------ Passage for review

The Tight-Face Twins!: 4.34
For whatever reason, Teri Hatcher is so desperate for headlines that she's agreed to become Ryan Seacrest's beard. Now, as much as I like gay people, I think we all know how much I don't like Ryan Seacrest. So for him to be fake-dating the hottest Lois Lane of all time, well, it's upsetting.
I mean, Jesus, Teri, couldn't you find someone not gay to date? I mean, Nicollette Sheridan managed to nab Michael Bolton, who, granted, is Michael Bolton, but still. He's less gay than Seacrest. Let's repeat that for emphasis: Michael Bolton is less gay than Ryan Seacrest. Seriously, look:
To paraphrase Brittany Murphy's character in "Drop Dead Gorgeous": "Ryan's gay, Dad. GAY!" By the way, if you haven't seen "Drop Dead Gorgeous", it's Kirsten Dunst's only non-annoying role.
But back to the Tight-Face Twins. Seriously, I get why Teri might like dating Seacrest. After all, they have a lot in common: they both like shoes, clothes, boys, plastic surgery, and publicity, and perhaps both are haunted by a creeping sense of career desperation. But that doesn't mean they should hire a photographer to take pictures of themselves fake kissing.

------------
------ Supplied entries

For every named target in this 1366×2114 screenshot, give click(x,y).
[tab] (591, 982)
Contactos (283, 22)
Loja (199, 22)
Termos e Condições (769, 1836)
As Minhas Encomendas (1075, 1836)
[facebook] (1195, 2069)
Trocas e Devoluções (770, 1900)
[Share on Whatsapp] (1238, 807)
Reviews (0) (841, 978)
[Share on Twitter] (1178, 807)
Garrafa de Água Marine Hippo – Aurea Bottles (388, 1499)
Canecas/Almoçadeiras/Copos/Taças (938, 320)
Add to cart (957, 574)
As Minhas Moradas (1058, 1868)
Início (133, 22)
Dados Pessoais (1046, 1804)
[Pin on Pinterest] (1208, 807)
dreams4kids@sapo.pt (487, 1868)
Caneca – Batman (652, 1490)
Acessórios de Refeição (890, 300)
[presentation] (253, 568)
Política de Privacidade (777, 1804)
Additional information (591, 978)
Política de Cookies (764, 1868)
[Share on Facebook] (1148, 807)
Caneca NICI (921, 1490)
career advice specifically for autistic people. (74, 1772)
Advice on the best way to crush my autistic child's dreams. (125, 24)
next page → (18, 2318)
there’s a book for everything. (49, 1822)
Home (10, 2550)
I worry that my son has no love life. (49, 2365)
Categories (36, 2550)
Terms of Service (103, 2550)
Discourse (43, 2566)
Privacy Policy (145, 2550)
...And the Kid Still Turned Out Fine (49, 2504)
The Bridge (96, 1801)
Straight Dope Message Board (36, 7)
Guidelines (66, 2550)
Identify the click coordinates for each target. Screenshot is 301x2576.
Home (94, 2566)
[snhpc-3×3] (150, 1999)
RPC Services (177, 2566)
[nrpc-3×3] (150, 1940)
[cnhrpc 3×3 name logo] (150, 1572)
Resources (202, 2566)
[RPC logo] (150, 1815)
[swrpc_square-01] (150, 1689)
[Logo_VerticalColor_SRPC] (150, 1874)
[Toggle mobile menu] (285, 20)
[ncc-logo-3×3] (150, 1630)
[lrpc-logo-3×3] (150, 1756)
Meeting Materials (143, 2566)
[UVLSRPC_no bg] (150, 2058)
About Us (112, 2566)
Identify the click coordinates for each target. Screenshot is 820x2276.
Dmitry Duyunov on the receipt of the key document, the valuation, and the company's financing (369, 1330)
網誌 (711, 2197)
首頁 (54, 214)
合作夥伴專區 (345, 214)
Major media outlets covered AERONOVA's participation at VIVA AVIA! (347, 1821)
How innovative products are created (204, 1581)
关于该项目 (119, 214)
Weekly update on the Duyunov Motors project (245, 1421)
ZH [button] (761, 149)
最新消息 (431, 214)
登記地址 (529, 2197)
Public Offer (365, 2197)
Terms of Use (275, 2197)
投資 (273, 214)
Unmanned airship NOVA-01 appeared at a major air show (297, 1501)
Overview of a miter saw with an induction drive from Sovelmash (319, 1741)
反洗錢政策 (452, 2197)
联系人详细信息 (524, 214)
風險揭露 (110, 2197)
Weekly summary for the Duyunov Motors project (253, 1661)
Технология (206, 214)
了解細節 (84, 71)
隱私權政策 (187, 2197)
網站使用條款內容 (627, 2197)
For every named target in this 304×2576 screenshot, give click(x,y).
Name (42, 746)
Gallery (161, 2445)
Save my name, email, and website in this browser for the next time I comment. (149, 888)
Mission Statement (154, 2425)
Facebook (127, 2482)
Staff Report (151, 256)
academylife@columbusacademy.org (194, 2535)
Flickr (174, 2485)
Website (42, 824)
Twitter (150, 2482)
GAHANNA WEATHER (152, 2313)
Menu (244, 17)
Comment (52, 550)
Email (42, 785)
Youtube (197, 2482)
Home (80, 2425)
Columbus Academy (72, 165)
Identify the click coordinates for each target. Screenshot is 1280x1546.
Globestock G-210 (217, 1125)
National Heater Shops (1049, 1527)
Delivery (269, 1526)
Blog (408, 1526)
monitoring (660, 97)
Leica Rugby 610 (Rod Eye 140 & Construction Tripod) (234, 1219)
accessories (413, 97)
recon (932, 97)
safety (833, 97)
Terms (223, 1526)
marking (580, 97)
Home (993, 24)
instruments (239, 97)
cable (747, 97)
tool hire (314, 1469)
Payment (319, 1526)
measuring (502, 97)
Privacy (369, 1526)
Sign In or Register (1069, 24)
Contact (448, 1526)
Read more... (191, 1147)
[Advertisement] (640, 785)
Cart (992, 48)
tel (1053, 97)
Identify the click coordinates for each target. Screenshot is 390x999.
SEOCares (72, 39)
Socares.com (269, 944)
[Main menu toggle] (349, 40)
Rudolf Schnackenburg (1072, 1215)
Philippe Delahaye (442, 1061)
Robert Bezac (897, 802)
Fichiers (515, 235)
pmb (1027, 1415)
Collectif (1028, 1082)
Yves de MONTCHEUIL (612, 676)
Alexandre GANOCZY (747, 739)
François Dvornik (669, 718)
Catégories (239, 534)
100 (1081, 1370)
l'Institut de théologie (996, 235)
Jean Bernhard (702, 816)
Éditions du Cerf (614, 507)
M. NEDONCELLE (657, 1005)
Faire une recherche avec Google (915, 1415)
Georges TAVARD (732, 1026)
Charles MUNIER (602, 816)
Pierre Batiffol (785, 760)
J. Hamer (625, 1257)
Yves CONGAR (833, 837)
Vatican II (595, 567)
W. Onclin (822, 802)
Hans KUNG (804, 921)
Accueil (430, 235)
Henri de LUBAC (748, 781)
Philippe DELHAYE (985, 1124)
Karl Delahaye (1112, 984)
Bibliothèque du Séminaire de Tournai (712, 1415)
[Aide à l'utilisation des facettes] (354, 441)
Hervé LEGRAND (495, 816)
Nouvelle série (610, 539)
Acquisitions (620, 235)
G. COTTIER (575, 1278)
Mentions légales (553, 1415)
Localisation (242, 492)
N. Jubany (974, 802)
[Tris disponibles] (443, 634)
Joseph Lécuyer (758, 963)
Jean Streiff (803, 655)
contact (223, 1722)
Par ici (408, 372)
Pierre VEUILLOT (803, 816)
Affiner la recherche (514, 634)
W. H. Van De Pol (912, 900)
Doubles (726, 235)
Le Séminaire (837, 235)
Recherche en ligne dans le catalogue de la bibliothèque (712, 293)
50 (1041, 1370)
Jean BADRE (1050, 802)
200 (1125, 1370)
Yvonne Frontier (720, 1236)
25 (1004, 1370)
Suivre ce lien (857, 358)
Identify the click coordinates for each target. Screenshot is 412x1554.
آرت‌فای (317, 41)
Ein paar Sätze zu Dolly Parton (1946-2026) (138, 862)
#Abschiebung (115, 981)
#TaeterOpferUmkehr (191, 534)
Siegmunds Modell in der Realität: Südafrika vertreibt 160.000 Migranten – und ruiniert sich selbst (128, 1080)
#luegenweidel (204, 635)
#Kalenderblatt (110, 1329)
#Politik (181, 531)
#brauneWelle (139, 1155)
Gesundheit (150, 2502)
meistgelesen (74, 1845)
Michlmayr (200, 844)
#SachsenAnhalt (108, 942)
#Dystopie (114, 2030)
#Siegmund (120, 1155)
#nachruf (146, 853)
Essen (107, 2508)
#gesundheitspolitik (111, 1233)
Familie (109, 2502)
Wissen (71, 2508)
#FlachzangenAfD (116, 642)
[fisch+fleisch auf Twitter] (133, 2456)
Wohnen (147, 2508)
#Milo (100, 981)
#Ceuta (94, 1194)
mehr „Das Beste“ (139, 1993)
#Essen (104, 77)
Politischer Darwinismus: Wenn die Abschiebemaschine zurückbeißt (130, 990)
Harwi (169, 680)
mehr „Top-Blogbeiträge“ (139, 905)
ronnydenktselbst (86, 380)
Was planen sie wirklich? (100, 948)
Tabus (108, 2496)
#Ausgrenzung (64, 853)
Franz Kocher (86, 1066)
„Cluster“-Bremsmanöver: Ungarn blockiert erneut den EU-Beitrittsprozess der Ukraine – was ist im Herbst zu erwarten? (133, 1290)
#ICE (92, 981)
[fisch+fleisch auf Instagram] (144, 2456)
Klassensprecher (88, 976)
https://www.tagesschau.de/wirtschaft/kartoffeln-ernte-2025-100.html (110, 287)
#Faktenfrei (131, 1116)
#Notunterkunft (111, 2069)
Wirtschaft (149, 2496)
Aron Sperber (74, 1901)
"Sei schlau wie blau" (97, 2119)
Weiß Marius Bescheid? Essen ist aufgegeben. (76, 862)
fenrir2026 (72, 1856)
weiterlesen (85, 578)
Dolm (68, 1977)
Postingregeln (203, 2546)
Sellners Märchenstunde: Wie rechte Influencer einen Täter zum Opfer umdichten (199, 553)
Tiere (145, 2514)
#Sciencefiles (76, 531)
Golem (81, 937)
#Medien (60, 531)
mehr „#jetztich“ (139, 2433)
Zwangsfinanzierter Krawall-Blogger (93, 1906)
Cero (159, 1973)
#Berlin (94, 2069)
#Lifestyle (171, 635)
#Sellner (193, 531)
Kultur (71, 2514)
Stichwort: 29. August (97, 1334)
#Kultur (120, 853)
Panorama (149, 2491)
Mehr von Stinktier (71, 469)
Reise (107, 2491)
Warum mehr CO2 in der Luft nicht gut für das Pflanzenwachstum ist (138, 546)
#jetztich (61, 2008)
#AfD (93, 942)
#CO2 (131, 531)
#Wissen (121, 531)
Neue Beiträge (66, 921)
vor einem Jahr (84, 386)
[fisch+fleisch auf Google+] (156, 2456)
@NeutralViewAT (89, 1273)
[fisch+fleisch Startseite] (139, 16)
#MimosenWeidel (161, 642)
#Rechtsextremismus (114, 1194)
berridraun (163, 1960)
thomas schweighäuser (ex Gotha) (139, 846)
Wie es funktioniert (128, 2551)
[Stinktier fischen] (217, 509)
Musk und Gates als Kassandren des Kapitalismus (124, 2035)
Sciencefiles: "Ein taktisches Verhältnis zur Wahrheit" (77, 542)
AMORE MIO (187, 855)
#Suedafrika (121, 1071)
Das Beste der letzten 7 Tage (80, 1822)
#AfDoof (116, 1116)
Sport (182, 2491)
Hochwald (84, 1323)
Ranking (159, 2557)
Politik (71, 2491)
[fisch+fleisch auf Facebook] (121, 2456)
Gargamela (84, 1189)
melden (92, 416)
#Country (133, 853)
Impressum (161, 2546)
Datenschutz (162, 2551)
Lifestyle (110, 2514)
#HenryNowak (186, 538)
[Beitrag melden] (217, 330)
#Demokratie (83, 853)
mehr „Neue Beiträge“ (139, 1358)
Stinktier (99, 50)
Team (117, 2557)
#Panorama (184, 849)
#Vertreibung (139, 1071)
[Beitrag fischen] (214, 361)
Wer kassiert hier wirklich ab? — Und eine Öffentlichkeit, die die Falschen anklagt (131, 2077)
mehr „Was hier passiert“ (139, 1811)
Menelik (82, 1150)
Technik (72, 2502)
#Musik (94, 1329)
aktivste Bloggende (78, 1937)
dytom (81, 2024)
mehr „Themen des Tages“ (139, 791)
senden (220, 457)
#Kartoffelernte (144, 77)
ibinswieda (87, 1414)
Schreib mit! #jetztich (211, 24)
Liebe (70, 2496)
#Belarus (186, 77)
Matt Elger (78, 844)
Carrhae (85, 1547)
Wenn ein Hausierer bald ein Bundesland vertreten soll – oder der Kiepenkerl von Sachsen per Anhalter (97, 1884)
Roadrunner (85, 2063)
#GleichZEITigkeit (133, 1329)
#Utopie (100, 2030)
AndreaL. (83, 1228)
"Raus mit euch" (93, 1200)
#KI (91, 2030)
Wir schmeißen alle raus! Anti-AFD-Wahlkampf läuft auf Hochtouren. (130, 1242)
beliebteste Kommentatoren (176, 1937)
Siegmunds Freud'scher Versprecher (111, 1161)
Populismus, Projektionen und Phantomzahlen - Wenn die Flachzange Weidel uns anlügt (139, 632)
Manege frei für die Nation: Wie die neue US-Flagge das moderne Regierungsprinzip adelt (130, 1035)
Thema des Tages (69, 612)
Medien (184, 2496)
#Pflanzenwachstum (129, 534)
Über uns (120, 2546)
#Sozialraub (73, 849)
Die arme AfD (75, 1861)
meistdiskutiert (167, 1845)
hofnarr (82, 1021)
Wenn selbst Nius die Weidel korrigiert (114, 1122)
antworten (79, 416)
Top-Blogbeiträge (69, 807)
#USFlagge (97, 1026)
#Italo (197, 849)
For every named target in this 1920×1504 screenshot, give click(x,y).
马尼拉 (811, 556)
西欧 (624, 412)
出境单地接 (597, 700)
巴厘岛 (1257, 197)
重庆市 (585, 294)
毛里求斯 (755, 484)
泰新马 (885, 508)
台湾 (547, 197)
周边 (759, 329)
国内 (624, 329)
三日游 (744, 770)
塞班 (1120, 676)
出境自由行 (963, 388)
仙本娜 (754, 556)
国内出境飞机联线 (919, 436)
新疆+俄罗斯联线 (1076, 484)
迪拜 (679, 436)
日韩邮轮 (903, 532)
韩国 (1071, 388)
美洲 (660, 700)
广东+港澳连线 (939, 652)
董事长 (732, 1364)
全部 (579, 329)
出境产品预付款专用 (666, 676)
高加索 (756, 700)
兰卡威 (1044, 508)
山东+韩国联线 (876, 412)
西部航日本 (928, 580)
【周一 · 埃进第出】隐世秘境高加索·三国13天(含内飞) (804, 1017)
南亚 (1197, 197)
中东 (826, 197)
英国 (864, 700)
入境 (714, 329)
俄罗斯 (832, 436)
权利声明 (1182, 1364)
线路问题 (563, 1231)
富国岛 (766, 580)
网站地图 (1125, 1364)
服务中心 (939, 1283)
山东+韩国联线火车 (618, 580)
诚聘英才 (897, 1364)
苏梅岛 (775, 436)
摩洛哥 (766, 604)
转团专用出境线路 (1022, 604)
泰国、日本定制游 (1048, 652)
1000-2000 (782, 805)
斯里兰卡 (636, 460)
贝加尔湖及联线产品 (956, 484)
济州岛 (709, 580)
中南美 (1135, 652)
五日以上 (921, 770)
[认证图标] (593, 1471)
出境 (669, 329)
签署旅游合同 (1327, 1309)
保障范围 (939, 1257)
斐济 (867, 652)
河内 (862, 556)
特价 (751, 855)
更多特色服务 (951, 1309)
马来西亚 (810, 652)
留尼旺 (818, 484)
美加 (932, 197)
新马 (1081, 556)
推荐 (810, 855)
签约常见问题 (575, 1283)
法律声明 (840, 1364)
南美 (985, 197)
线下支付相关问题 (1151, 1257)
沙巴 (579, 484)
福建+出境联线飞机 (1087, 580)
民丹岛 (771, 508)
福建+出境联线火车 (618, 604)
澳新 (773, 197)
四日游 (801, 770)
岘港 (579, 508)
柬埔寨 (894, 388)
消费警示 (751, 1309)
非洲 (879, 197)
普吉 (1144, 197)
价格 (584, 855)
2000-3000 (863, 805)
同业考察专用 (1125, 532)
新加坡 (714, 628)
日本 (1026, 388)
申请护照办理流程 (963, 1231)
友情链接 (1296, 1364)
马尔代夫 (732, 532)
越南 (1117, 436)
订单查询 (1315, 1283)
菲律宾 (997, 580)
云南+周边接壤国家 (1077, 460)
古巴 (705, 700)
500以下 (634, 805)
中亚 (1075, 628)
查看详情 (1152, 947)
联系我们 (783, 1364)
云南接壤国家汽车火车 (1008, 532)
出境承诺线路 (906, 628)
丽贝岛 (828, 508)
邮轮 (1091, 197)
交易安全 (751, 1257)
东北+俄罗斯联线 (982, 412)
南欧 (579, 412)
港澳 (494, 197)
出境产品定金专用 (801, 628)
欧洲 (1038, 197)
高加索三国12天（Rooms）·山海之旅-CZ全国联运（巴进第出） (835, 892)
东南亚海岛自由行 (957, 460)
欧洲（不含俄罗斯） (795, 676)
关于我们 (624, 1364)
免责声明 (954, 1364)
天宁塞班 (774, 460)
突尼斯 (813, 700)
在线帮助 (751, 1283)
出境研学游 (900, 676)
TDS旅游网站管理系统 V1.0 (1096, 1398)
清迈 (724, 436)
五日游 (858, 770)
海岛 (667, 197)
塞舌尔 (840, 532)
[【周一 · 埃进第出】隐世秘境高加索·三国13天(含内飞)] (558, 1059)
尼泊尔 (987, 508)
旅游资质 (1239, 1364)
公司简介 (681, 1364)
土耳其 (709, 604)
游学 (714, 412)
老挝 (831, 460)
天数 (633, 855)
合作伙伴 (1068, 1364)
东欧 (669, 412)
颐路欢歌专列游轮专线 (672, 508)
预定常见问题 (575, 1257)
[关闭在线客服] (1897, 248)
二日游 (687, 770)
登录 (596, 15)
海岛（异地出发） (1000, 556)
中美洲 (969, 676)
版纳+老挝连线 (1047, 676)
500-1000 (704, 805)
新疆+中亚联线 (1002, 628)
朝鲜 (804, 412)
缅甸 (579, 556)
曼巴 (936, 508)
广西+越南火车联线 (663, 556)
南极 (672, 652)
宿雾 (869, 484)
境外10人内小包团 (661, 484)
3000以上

------------

From the gossip post about Teri Hatcher and Ryan Seacrest, return the text between "The Tight-Face Twins!: 4.34" and "well, it's upsetting.", inclusive, without changing a word.

▶ _Output for this exercise_:
The Tight-Face Twins!: 4.34
For whatever reason, Teri Hatcher is so desperate for headlines that she's agreed to become Ryan Seacrest's beard. Now, as much as I like gay people, I think we all know how much I don't like Ryan Seacrest. So for him to be fake-dating the hottest Lois Lane of all time, well, it's upsetting.